2. Maximum impact vs. fairness. If, in fact, an individual donor’s expected impact is higher when funding “neglected” diseases – for any combination of reasons, including the possible ones you gave in your hypothetical – then we think that doing so is appropriate. However, the mere fact that an area is “neglected” does not mean that donations to it are relatively cost-effective. For example, the fact that “orphan” diseases get less attention is partly due to the fact that they affect less people. So focusing on them may be more or less cost-effective than focusing on better-known diseases; it comes down to specifics.

What we advocate is to (a) donate solely on the basis of impact; (b) incorporate questions such as “What is neglected/underfunded?” to the extent that, and only to the extent that, they bear on how much impact can be achieved for a given donation; (c) give no weight to “fairness” in and of itself.
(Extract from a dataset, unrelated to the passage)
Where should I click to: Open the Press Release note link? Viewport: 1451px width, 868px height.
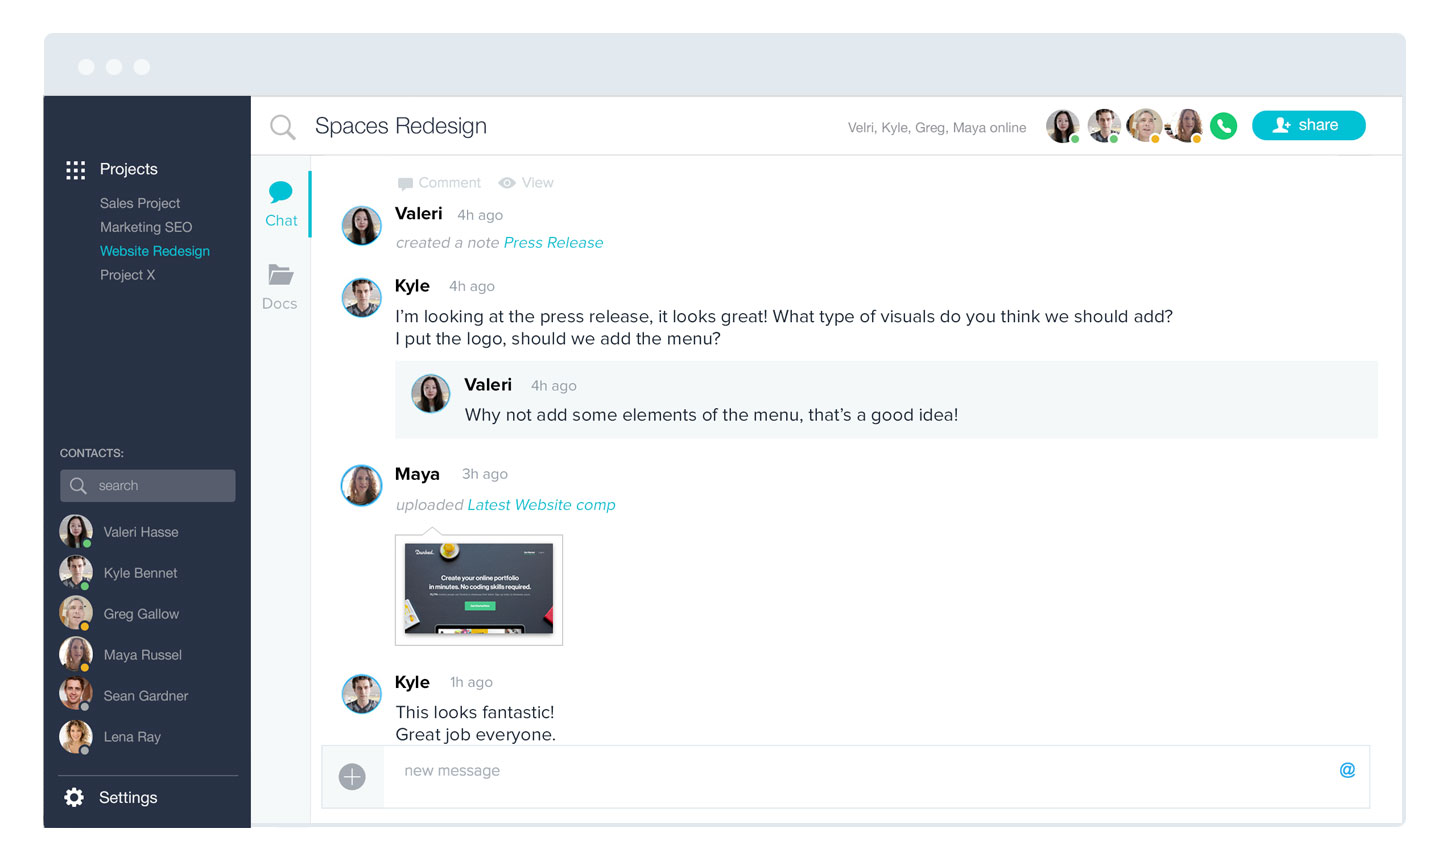[x=553, y=243]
• J. S. Greenfield on May 7, 2010 at 9:42 pm said:

Again, I think we largely agree, but I would note that:

1) Measurable vs. unmeasurable is not necessarily a binary scale. So even within domains that are less measurable, there may be some measures that can distinguish among different charities working in that domain. It is potentially useful to help donors to draw such distinctions, assuming they have concluded that there is sufficient potential upside to overcome an appropriate discount for less than optimal measures.
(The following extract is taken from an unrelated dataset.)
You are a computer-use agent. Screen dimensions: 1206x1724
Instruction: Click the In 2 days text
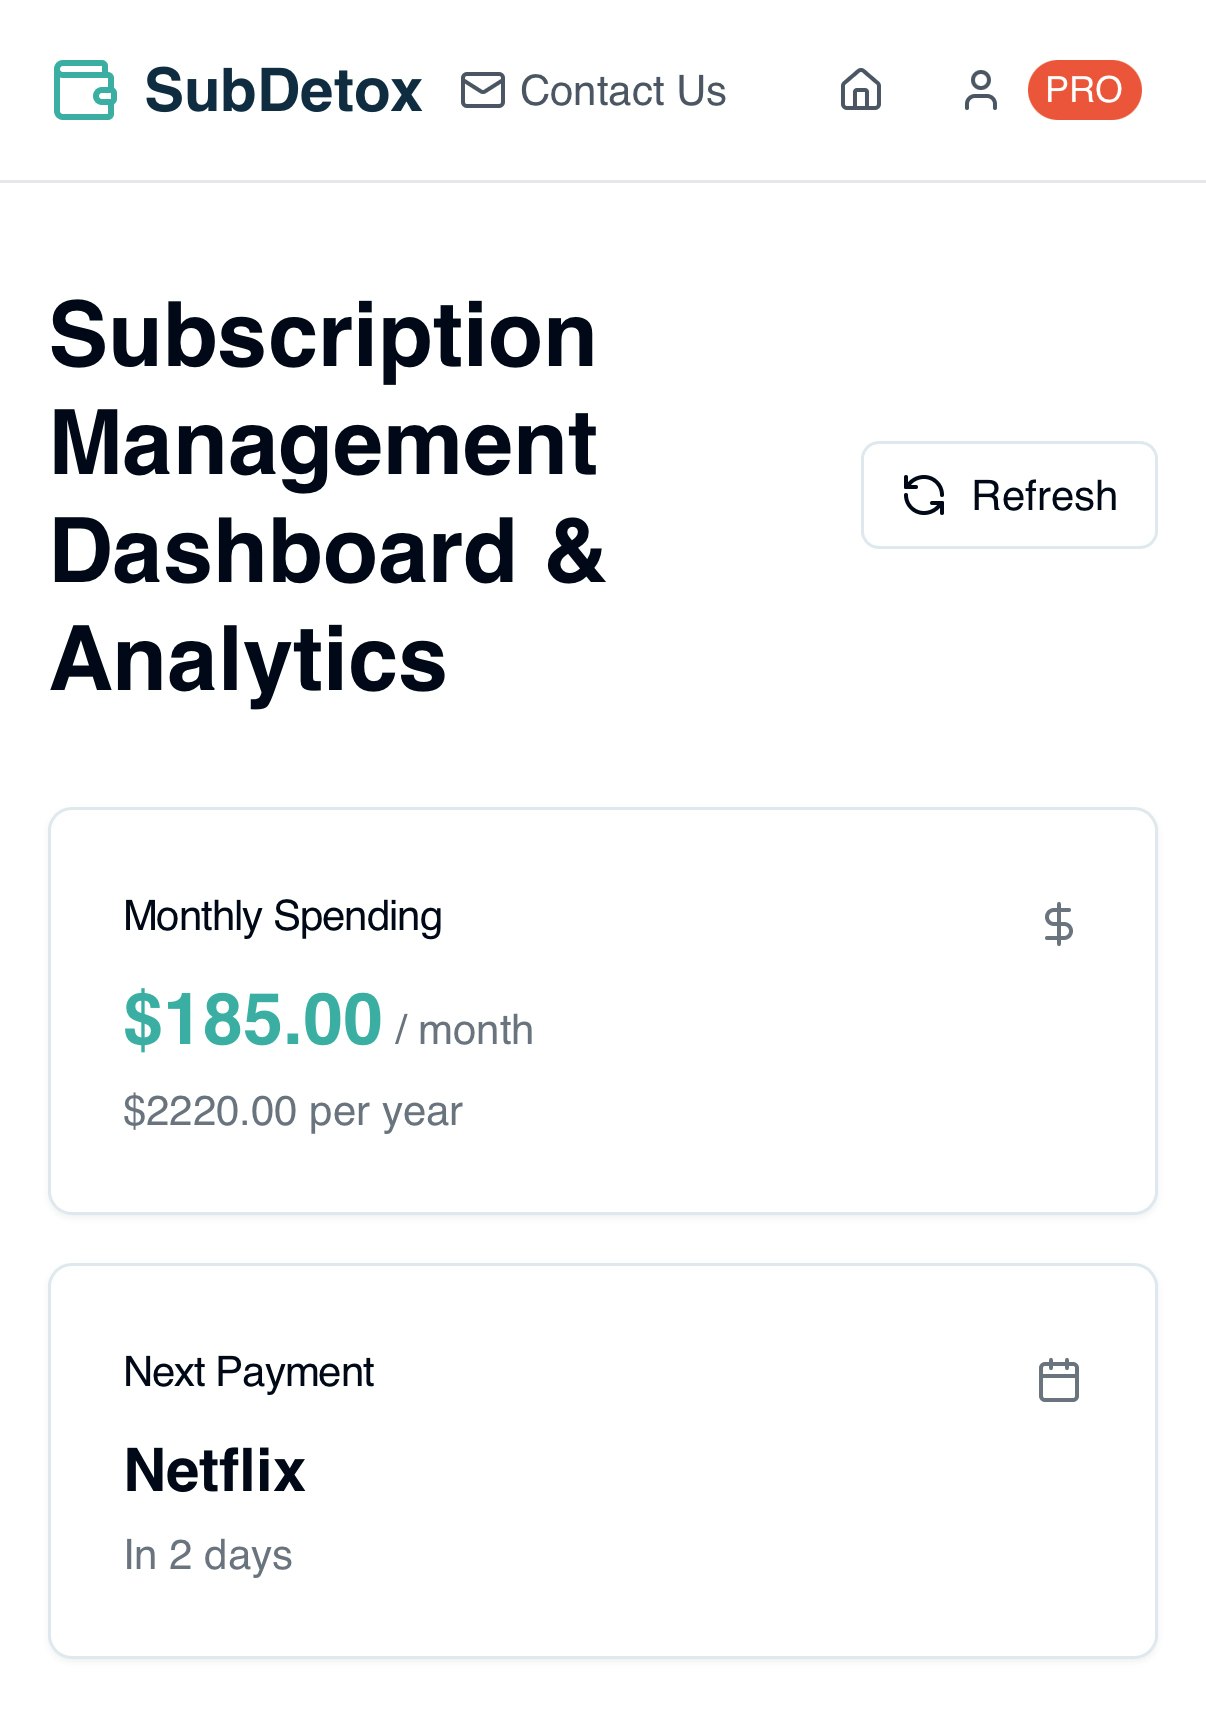click(x=208, y=1555)
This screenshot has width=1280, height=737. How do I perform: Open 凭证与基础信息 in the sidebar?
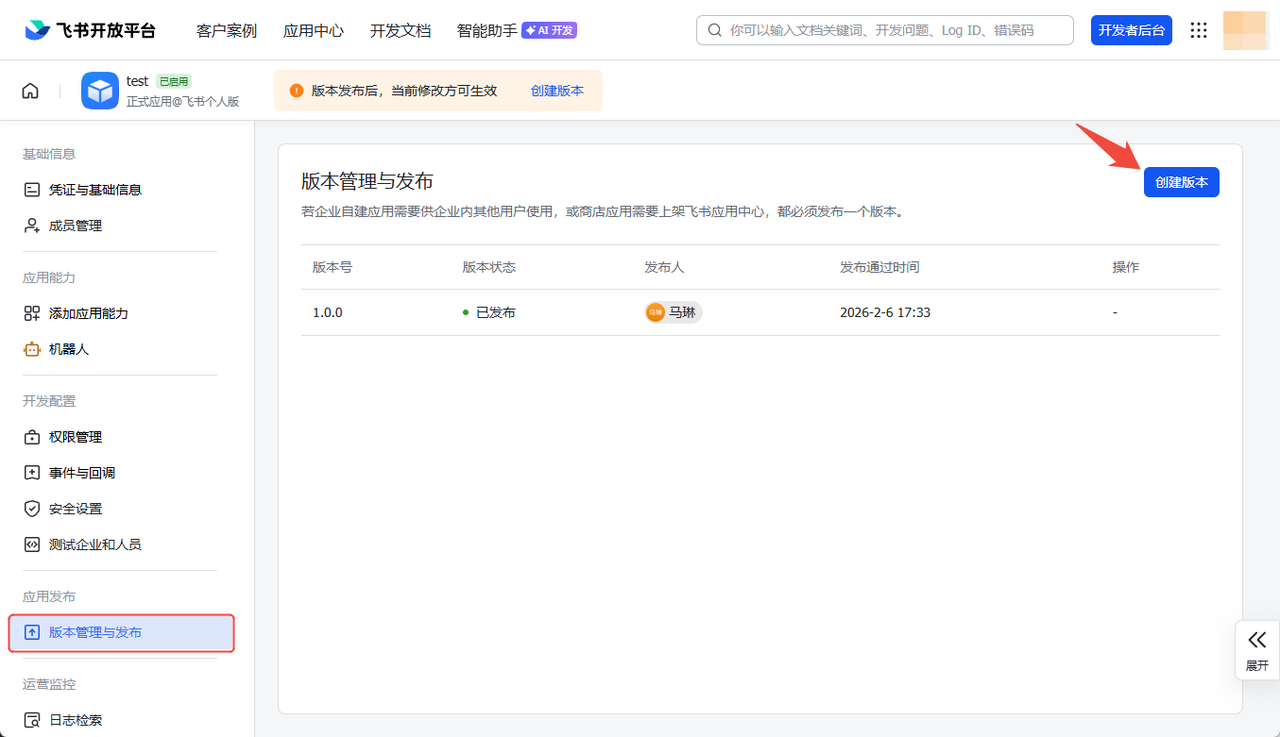(95, 190)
This is one place where I would expect there is potentially some role for GiveWell, as it grows and expands over time.

2) There’s no question that being neglected does not, in and of itself, mean that it makes sense to commit additional resources, which is precisely why I suggested potential measures to quantify and compare the level of funding: funding dollars per death, or per incidence of the disease.

But this is another area where GiveWell might be able to play a useful role, in the future — helping donors to identify rational ways to evaluate and compare charities working in domains where measuring results is not currently a viable methodology (which is probably currently a very large set of domains, perhaps even the majority or the vast majority).

3) As to the issue of this kind of “impact” based methodology being distinct from “fairness” — at the end of the day, that’s a matter of semantics. But I’ll note that, in the original post, you posed the concept of “fairness” as taking into account “merit” vs. “results.” By that definition, considering anything other than directly measurable results is, presumably, a methodology that incorporates a sense of “fairness.”

I certainly don’t argue that donor decisions should not consider “fairness” in the sense of distributing funds to all parties, just because they exist, or based on an evaluation of how hard they try, with no concern for any form of merit. But it didn’t seem that the original post was defining “fairness” quite so narrowly. 😉

• Holden on May 10, 2010 at 11:32 am said:

I agree on #1 and #2.

Re: #3, the post refers to likely/expected results, not proven results. A program with a murky track record + high upside could easily be considered to have superior “expected results” to a program with a very strong track record + lower upside, for example. The intended argument is that we should chase the best expected/likely results even if that biases us toward certain sectors, certain size/age charities, etc.